For this project, I was able to create two technical products. Firstly, I was able to scrape the titles and previews from Mars news articles and secondly, I was able to scrape and analyze Mars weather data from a table. This project was interesting for a couple reasons, but mostly because it gives an opportunity to put to use the core skills of collecting data, organizing and storing data, analyzing data, and then visually communicating your insights.
Deliverable #1
The first part of this project utilized Splinter for automated browsing to access the Mars news site (https://static.bc-edx.com/data/web/mars_news/index.html) and BeautifulSoup for HTML parsing. I created a BeautifulSoup object, soup_object
, and extracted all the div
and class
elements needed in order to add the titles and preview text of the news articles to a list. After confirming the list was successful, I was able to close the broswer.
Deliverable #2
The second part to this project scraped and analyzed the data from the Mars Temperature Data Site (https://static.bc-edx.com/data/web/mars_facts/temperature.html) using a BeautifulSoup object to obtain the table and a Pandas DataFrame to hold the data under seven column headings. I first inspected the data types and converted each column to datetime
, int
, or float
data types. With the cleaned data, I was able to create a few bar charts to show the average minimum daily temperature for all of the months on Mars, the average daily atmospheric pressure at the location of the spaceship Curiosity, and about how many terrestrial (Earth) days exist in a Martian year. To finish this part of the project, I saved the Mars DataFrame to a CSV.

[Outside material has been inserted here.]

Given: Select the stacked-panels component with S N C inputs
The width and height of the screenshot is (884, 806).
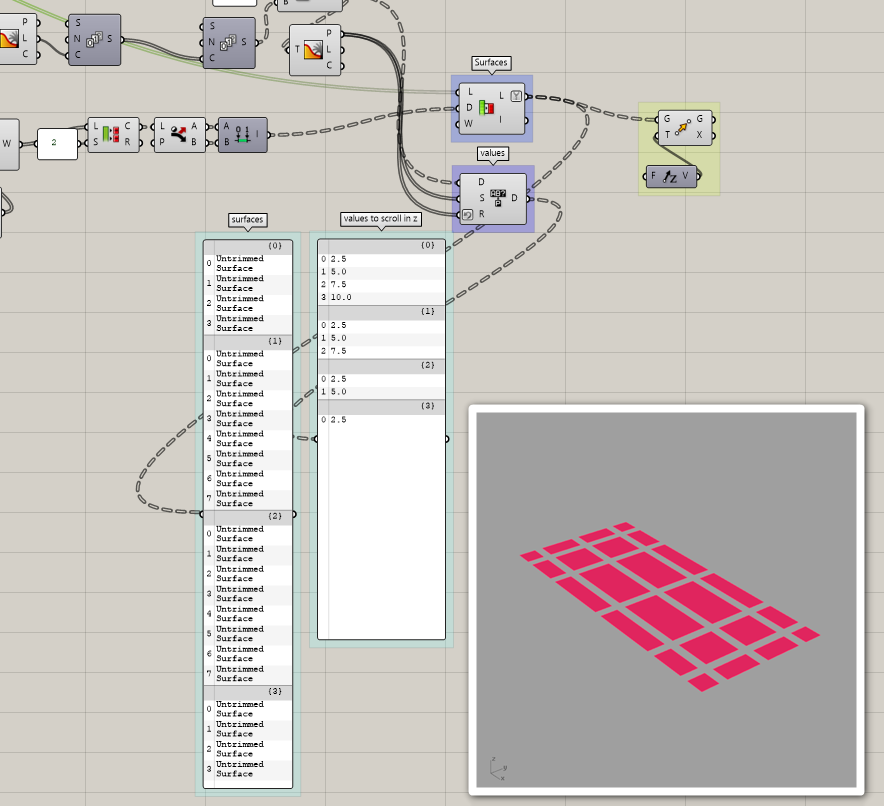Looking at the screenshot, I should pos(94,41).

The two biggest challenges I have faced in this project was the use of BeautifulSoup and how to most efficiently convert the data types. After creating the soup_object
, I struggled to rememeber to call the name of the object instead of soup
itself. Initially I tried to condense the code for the data type conversion to one single line, but since to_datetime
is a different function than astype
, I was unable to have a single line of code. Alternatively, I created a dictionary to hold the int
and float
columns and used df = df.astype(convert_dict)
in order to combine the two functions.